_Goal A_.
Decide whether each statement agrees with the rent-bill passage below. For each, answer yes or no and quote the deciding words. (i) The fund would be run by the Department of Housing and Urban Development. (ii) Landlords could get relief without meeting any conditions. (iii) Percelay says mass foreclosures would increase the supply of rentals.
_Goal B_.
Answer these questions from the rent-bill passage below:
(i) How long would the rent freeze last?
(ii) Which three groups could landlords be barred from refusing?
(iii) What could apartment buildings go into?
_Goal C_.
Write the next part of the rent-bill passage below, picking up after its final sentence.

_Selection_.
The bill calls for the creation of a government fund to be established and run by the Department of Housing and Urban Development where landlords can go to recoup crushing rental income losses. Here's the kicker: They'll only qualify for relief if they accept a laundry list of misguided requirements such as a five-year rent freeze and other over-the-top demands only a radical liberal or card-carrying socialist could love.

Some of these extreme demands require landlords to be barred from refusing to rent to ex-convicts, those with bad credit histories or illegal immigrants.

It's worth stating the obvious that if landlords don't get paid by their tenants, then they will no longer have the funds available to do maintenance repairs or other needed property improvements. It also doesn't protect tenants, or society, if landlords go broke and have to default on their loans. Apartment buildings could go into foreclosure, teeing up another banking crisis.

"Those activists who are calling for a national rent strike are creating a risk of economic anarchy which will damage our system beyond repair and ultimately hurt those who it is trying to help," said Percelay. "Mass foreclosures of rental properties both large and small will result in diminished supply and financial havoc."

_Extracted records_.
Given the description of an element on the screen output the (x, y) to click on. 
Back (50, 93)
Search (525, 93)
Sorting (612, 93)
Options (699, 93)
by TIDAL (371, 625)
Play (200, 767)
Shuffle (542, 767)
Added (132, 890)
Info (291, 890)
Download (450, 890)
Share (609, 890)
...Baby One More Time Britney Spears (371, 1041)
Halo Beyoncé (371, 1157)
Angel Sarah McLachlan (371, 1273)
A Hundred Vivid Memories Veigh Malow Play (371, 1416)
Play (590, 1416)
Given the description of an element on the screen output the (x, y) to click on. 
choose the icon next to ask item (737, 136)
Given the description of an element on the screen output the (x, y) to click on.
==
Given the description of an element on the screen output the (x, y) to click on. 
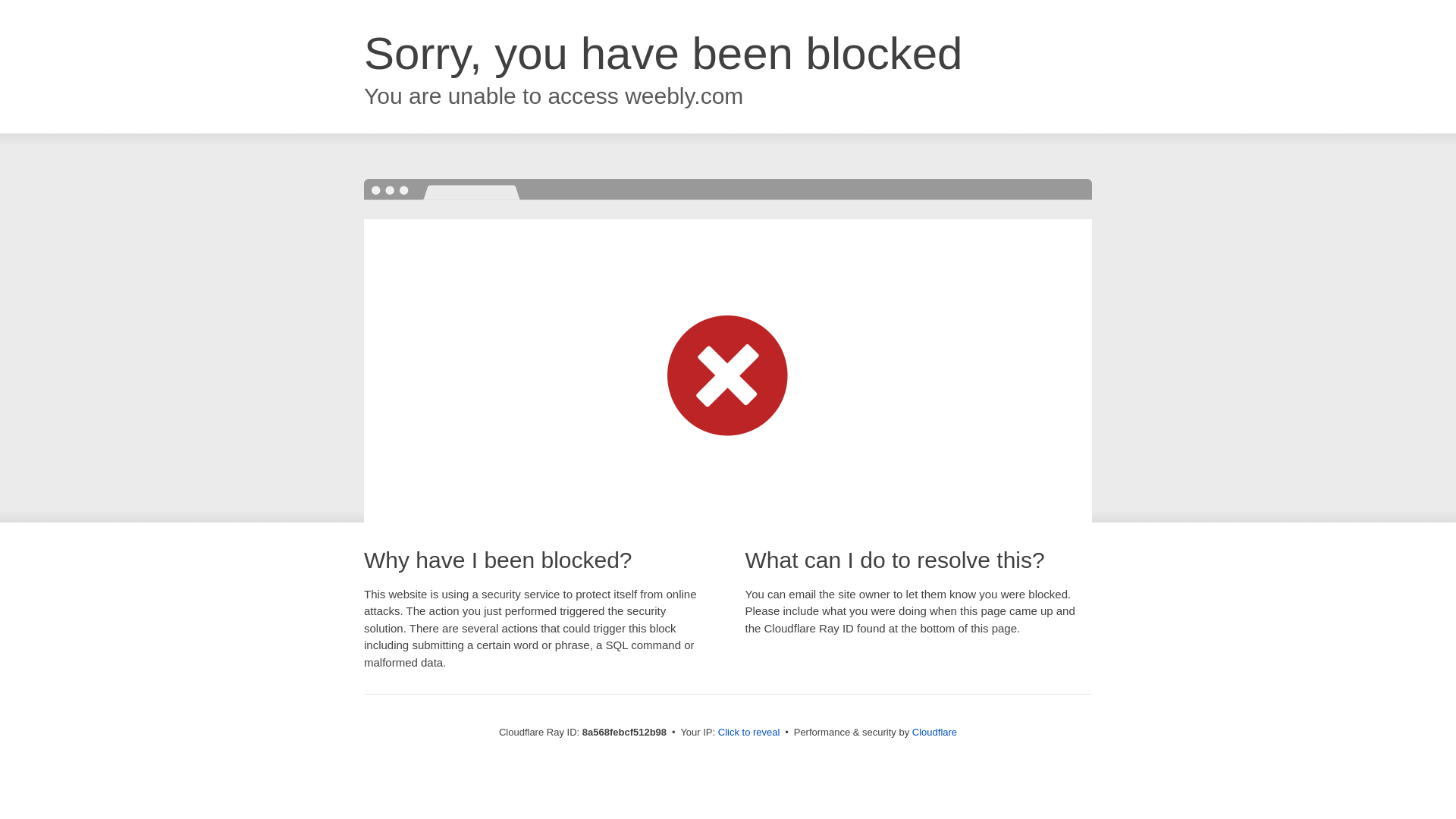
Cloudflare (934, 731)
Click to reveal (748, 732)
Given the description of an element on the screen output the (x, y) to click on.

_Expected output A_.
(i) Yes: "established and run by the Department of Housing and Urban Development"
(ii) No: "They'll only qualify for relief if they accept a laundry list of misguided requirements"
(iii) No: "will result in diminished supply and financial havoc"

_Expected output B_.
(i) Five years
(ii) Ex-convicts, people with bad credit histories, and illegal immigrants
(iii) Foreclosure

_Expected output C_.
Not to mention the loss of hundreds of thousands of jobs. Real estate developers who get burned financially on lost rental income would no longer build housing units, hotels, restaurants and other properties, which means lost jobs for construction workers and related industries.

A far better approach is to have tenants work something out privately with their landlords. Get on a reasonable payment plan that works for both parties without the government inserting itself. When the government does intervene, it inevitably fails to understand the chilling ripple effect these "feel good" measures inflict long term.

It's important to note that many states have already passed bills that protect tenants from being evicted for failing to pay their rent during the crisis. That's a good thing. We want protections in place for citizens who are truly struggling. But expecting landlords to foot the bill for all tenants regardless of income goes too far.

"Putting landlords and lenders in the middle of a socialist restructuring of the housing market is not the answer," said Percelay.

Adriana Cohen is a nationally syndicated columnist with Creators Syndicate. Follow her on Twitter @AdrianaCohen16. To find out more about Adriana Cohen and read her past columns, please visit the Creators Syndicate webpage at www.creators.com.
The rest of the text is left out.